Autobiographische Komplizenschaft – zur Beziehung zwischen Exilautobiograph*innen und ihren (impliziten) Leser*innen (1933-1945) (Arbeitstitel)

Wie lässt sich die Beziehung zwischen Autobiograph*innen und Leser*innen im Exil beschreiben? Mit welchen textuellen Strategien schaffen Autobiograph*innen eine komplizenhafte Verbindung zwischen erzählendem Ich und (impliziten) Leser*innen? Welche Bedeutung haben (implizite) Leser*innen für die Konstitution von Subjektivität im autobiographischen Text?

Angetrieben von diesen Leitfragen untersuche ich vier Exilautobiographien aus den dreißiger und vierziger Jahren: Walter Benjamins Berliner Kindheit um 1900 (1932/33-1938), Charlotte Salomons Leben? Oder Theater? (1940-1942), Louise Straus-Ernsts Nomadengut (1941-1942) und Sebastian Haffners Geschichte eines Deutschen (1939).

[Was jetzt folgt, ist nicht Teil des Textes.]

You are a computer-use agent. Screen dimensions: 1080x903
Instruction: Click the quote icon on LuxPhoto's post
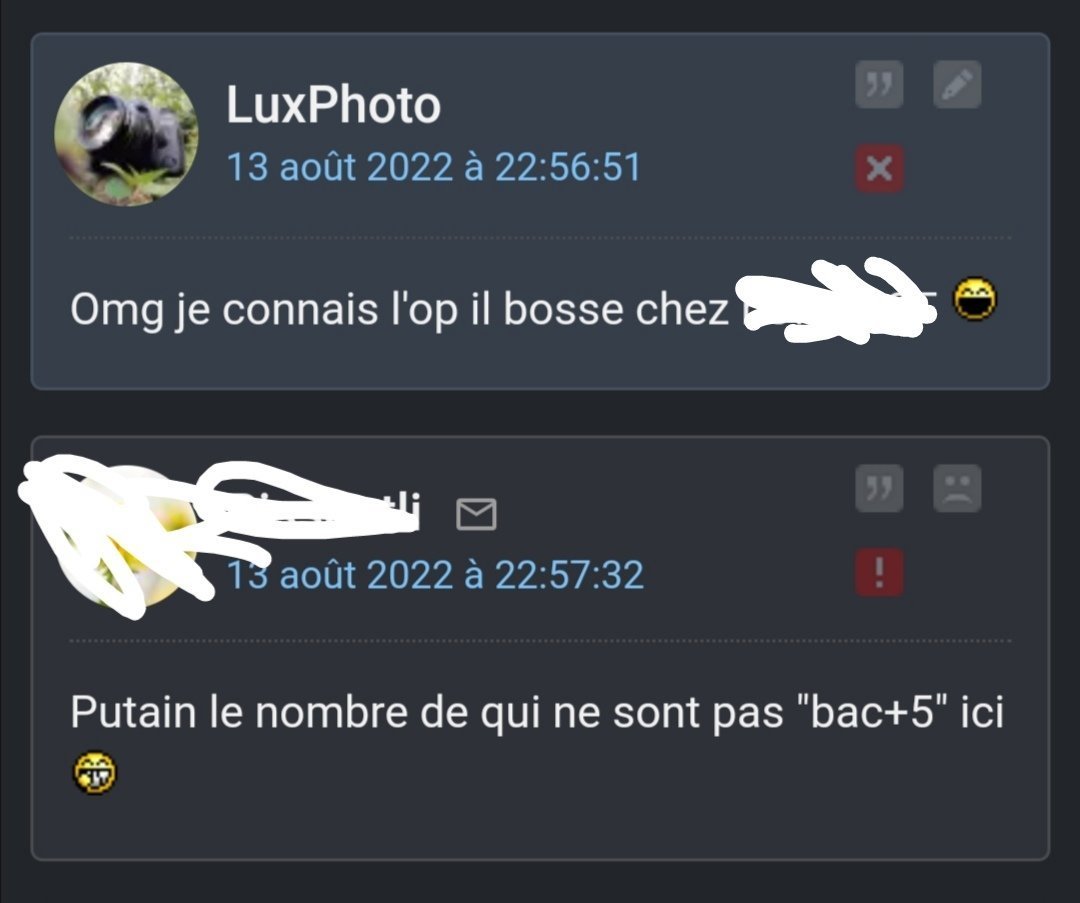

Im ersten Teil meiner Arbeit entwickle ich ein Analysekonzept, welches es mir ermöglicht, autobiographische Texte als Subjektivationspraxis zu erfassen. Autobiographische Akte sind performativ (Watson/Smith), durch sie wird Identität und Subjektivität produziert; sie können normative Identitätszuschreibungen bestätigen oder unterlaufen, indem sie als Gegenrede fungieren. Als ‚Selbsttechnik‘ (Foucault) sind sie zudem eine Möglichkeit des Subjekts an seiner eigenen Konstitution mitzuwirken.

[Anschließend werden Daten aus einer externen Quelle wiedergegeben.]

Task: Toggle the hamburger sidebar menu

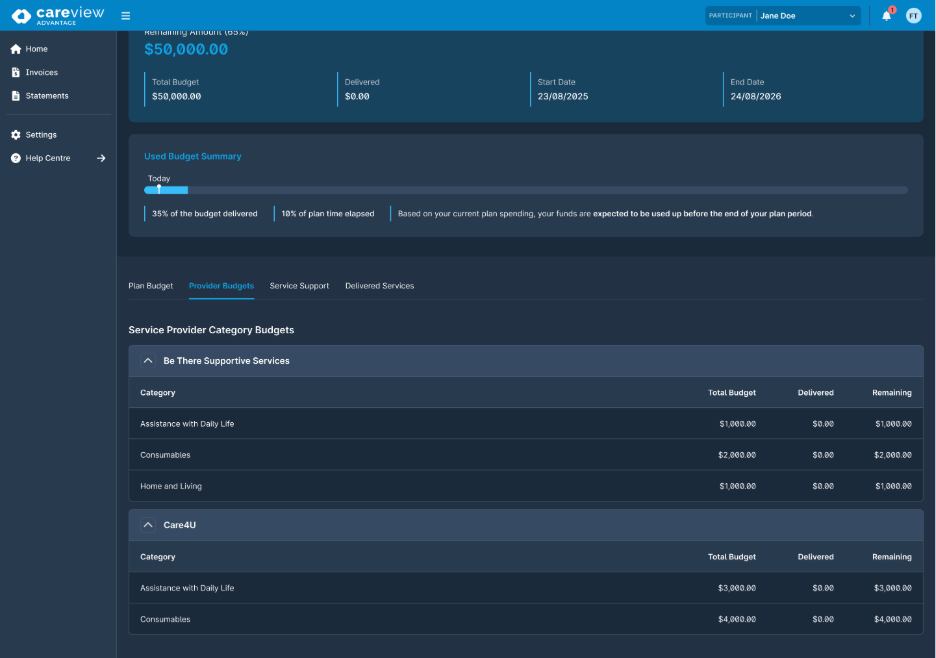Action: 125,16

Wenn man Subjekte als relational und Autobiographien als Subjektivationspraxis begreift, dann sind (implizite) Leser*innen entscheidender Faktor bei der Konstitution autobiographischer Subjektivität. Eine solche Herangehensweise lenkt das Augenmerk auf die kommunikationstheoretische und wirkunsästhetischen Dimension des autobiographischen Akts, zu der neben der Analyse der narrativen Strategien des Autor*innen/Leser*innen-Verhältnisses auch der Einbezug des individuellen und historischen Kontexts, der ‚Schreibszene‘ (Campe, Stingelin), ausschlaggebend ist. Die Schreibszene ‚Exil‘ schafft gesonderte Rahmenbedingungen, die ich in meiner Arbeit theoretisch erfassen möchte. Dazu gehören u.a. der Verlust einer Leserschaft, die eigene (oft auch untergetauchte) Existenz als Fremde in der Fremde und der Einfluss nationalsozialistischer Fremdzuschreibungen und Hassreden. Autobiographien reagieren auf und vermitteln dieses historische Kontextwissen; die Schreibszene ist somit entscheidender Bestandteil der autobiographischen Kommunikation. Vor allem im Kontext von Zensur und Totalitarismus ist die autobiographische Wirklichkeitskonstruktion auch ein Mittel, Vereinnahmung von Identitäten und Geschichte zu unterlaufen und Deutungsmacht für sich zu beanspruchen. Leser*innen werden somit zu Mitwisser*innen „disqualifizierten Wissens“ (Foucault).

 

Kurzbiografie

Janina Meissner studierte Germanistik und Theaterwissenschaft an der Ruhr-Universität Bochum und der Universität Paris X Nanterre la Défense. Im Anschluss absolvierte sie ein  Zusatzstudium für Deutsch als Fremdsprache an der Universität Gent, Belgien. Danach übernahm sie verschiedene Lehraufträge an der Universität Gent und in der Erwachsenenbildung. Seit April 2019 promoviert sie an der a.r.t.e.s. Graduate School im Fach Deutsche Philologie. Die Arbeit wird betreut von Prof. Dr. Nicolas Pethes (Universität zu Köln) sowie Dr. Marleen Rensen und Prof. Dr. Nicole Colin (Universiteit van Amsterdam). Als EUmanities-Fellow wird sie ihre Mobilitätsphase von Januar 2020 bis Dezember 2020 an der Universität Amsterdam verbringen. Geplant ist auch ein Forschungsaufenthalt am King’s College London Ende 2020.  

 

Vorträge

„On the Autobiographer/Reader Relationship in Exile”, Juni 2020, XII IABA Turku 2020: Life-Writing: Imagining the Past, Present and Future, Turku (Finnland).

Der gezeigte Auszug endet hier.